Input:
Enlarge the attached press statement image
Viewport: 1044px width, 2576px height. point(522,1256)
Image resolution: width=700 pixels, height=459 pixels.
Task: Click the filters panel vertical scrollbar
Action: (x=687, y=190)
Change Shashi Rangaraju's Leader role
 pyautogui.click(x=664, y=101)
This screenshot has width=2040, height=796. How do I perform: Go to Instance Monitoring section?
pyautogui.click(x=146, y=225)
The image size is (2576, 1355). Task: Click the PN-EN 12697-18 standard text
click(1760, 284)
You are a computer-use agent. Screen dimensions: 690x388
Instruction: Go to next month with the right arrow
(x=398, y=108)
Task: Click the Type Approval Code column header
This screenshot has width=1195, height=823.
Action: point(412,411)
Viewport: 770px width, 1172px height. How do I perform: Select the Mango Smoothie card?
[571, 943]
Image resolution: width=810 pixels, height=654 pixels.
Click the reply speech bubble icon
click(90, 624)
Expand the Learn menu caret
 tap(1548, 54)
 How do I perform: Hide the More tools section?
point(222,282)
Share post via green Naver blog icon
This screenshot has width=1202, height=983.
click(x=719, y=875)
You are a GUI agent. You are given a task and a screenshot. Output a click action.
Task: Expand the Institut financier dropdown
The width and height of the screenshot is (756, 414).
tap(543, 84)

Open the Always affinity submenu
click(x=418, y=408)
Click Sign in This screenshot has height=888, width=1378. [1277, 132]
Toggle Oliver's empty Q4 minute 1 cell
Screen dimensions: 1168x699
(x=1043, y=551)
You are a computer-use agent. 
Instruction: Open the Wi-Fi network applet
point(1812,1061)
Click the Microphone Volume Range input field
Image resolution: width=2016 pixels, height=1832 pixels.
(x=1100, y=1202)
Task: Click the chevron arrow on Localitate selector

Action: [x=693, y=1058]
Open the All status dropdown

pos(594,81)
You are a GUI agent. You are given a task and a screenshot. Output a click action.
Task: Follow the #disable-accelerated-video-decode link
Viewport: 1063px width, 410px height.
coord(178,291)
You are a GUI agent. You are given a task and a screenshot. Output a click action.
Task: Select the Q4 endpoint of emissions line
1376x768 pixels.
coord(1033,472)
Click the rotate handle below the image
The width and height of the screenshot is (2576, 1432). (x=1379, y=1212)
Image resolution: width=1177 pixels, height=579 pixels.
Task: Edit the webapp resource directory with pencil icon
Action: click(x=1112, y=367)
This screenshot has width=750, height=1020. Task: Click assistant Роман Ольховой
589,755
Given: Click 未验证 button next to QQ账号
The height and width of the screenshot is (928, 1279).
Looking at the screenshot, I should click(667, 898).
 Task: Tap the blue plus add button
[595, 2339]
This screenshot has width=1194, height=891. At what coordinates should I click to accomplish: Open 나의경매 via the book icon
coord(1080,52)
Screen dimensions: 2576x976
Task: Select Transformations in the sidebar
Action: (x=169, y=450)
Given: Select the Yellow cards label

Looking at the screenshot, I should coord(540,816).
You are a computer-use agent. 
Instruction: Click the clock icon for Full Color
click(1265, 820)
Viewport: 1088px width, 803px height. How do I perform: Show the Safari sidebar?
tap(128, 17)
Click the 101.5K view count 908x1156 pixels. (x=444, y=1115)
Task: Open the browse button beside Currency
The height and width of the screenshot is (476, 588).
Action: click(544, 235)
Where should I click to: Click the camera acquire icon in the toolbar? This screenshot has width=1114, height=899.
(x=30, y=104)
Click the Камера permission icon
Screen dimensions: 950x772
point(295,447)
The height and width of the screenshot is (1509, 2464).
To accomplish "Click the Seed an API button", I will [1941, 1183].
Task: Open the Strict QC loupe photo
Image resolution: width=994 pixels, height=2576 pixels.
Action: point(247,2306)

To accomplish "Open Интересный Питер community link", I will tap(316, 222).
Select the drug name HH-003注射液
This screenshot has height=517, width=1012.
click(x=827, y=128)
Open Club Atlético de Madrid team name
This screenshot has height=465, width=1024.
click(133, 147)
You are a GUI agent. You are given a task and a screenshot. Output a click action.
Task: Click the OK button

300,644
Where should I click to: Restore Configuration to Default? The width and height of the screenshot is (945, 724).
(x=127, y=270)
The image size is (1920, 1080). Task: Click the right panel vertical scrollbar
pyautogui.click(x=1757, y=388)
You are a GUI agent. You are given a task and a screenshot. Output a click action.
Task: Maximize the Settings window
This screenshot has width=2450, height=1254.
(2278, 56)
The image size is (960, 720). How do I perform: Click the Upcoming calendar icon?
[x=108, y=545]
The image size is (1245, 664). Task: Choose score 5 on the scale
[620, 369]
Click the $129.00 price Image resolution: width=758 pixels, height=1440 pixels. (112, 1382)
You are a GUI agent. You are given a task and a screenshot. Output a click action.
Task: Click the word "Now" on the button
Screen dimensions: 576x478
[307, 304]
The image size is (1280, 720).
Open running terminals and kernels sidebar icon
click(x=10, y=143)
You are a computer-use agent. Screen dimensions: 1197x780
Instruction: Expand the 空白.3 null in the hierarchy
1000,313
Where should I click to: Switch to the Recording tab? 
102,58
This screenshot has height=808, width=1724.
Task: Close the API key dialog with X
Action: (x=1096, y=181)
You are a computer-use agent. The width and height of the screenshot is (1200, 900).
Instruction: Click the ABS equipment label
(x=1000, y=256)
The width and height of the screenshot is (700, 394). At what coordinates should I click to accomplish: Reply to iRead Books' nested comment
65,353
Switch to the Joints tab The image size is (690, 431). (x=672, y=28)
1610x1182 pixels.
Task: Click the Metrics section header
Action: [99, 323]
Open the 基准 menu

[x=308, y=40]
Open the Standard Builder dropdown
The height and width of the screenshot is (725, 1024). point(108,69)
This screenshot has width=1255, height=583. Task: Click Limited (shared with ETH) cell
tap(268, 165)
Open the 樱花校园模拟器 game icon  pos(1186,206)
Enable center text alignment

Directive:
Retype everything in the data above from the line with "Given: Click 未验证 button next to QQ账号" down to the line with "[595, 2339]", keeping both of those lines.

Response to this task:
Given: Click 未验证 button next to QQ账号
The height and width of the screenshot is (928, 1279).
Looking at the screenshot, I should click(667, 898).
 Task: Tap the blue plus add button
[595, 2339]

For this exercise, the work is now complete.